Ken Schutte & James Glass

A sonorant detection scheme using Mel-frequency cepstral coefficients and support vector machines (SVMs) is presented and tested in a variety of noise conditions. Adapting the classifier threshold using an estimate of the noise level is used to bias the classifier to effectively compensate for mismatched training and testing conditions. The adaptive threshold classifier achieves low frame error rates using only clean training data without requiring specifically designed features or learning algorithms.

The frame-by-frame SVM output is analyzed over longer time periods to uncover temporal modulations related to syllable structure which may aid in landmark-based speech recognition and speech detection. Appropriate filtering of this signal leads to a representation which is stable over a wide range of noise conditions. Using the smoothed output for landmark detection results in a high precision rate, enabling confident pruning of the search-space used by landmark-based speech recognizers.

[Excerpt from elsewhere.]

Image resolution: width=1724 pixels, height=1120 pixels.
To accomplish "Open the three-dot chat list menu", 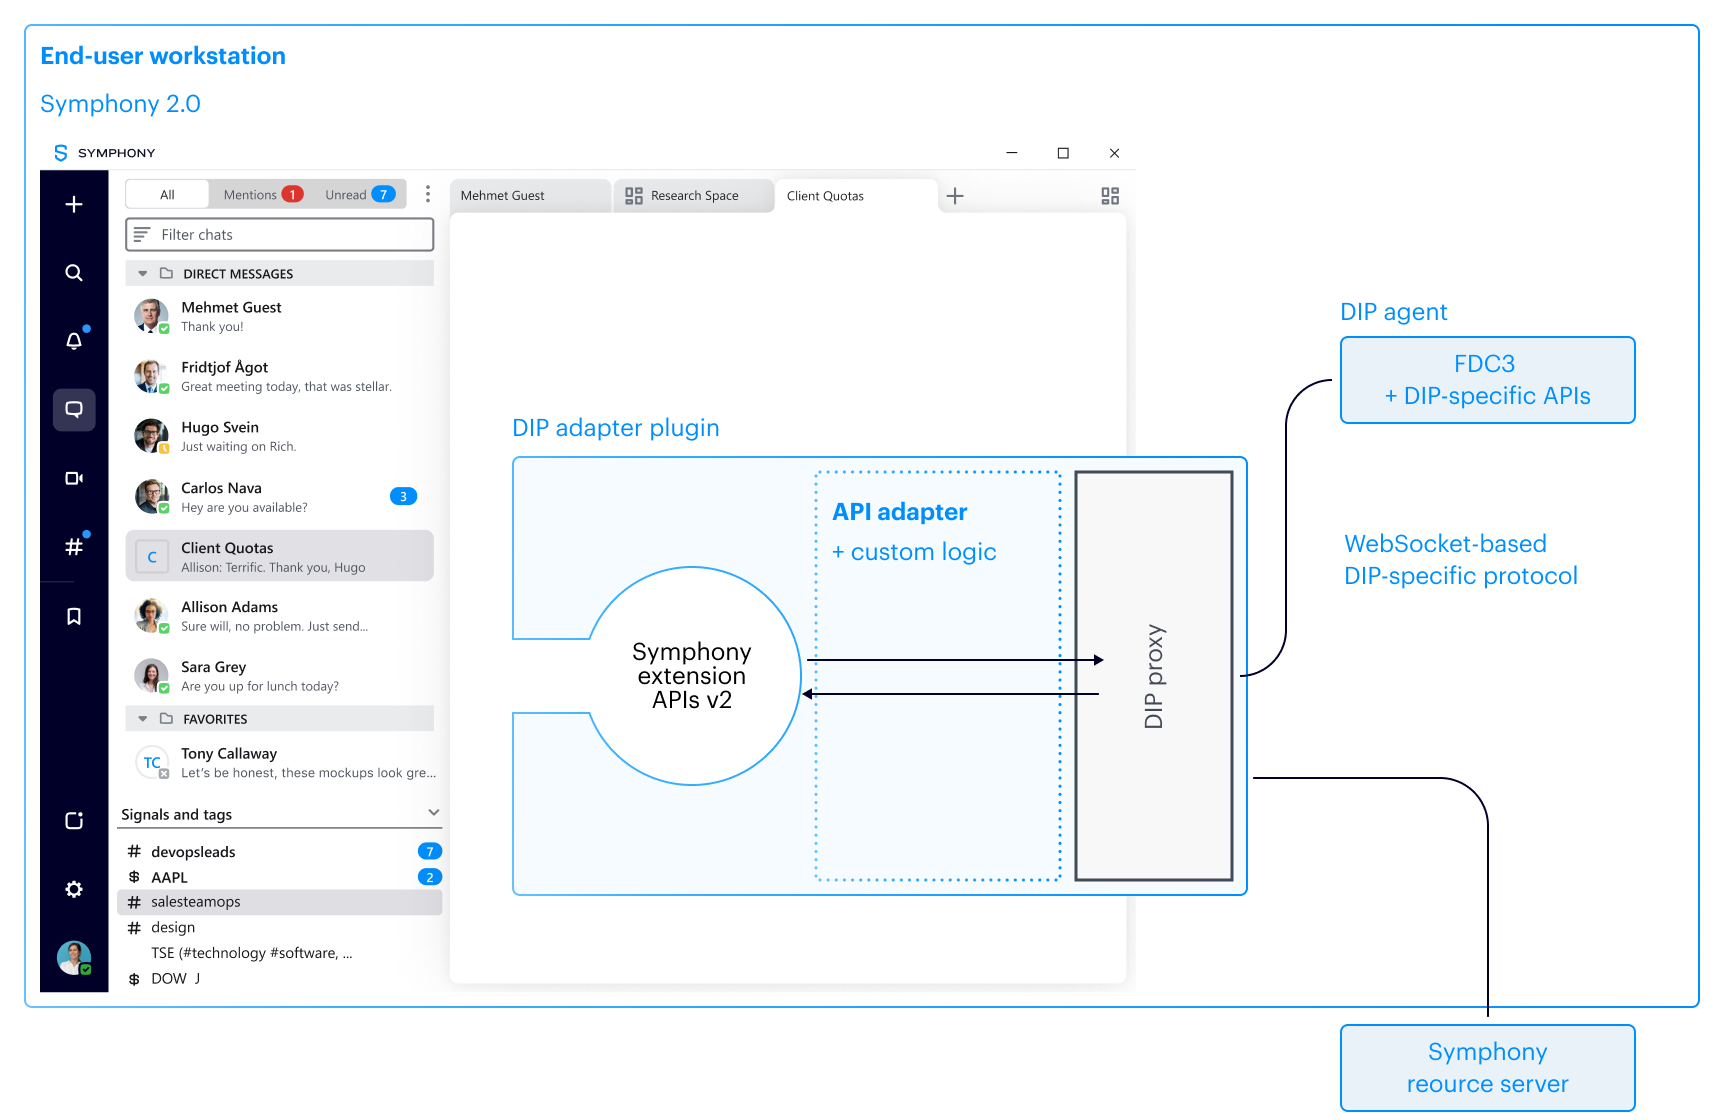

There has recently been considerable research undertaken to move automatic speech recognition systems away from the dominant frame-based HMM models to ones which utilize a segment-based or landmark-based approach [1,2,3]. Such methods require finding perceptually important points within the speech signal, referred to as landmarks. Landmarks may correspond to boundaries of phonetic segments (e.g. at a vowel-fricative transition), or they may occur near the center of a phonetic segment (e.g. the point of maximal energy in a vowel). A key step in implementing such a system is to reliably determine the location of these landmarks regardless of the acoustic environment.

It is likely that some types of landmarks will be inherently easier to detect in adverse conditions. Such landmarks could provide "islands of reliability" from which recognition of the utterance could be centered around. Even a very small number of reliable landmarks can significantly reduce the search space of possible segmentations when decoding an utterance.

One feature which may provide landmarks that can be robustly estimated is that of +sonorant. In noisy speech, the syllabic nuclei tend to be one of the last cues to be heard through the noise. Determining the location of peaks in sonority would provide a reliable basis for recognition as well as aiding in the detection of speech in heavy noise.

Related Work

Feature-based landmark detection has received considerable attention in recent years. Systems for discovering feature-based landmarks have been proposed [4,5], how one might use landmarks for lexical access has been investigated [1], and full recognition systems have been tested [3]. However, there has been less concentration on testing such systems in the presence of noise.

The problem of frame-based sonorant detection in noise has been investigated in [6], in which a novel statistical model is designed to combine features extracted from multiple frequency bands. Their model is shown to out-perform a classifier based on cepstra and Gaussian mixture models, and achieves low frame error rates in a variety of noise conditions. The setup of this experiment is done in a way to compare to these results.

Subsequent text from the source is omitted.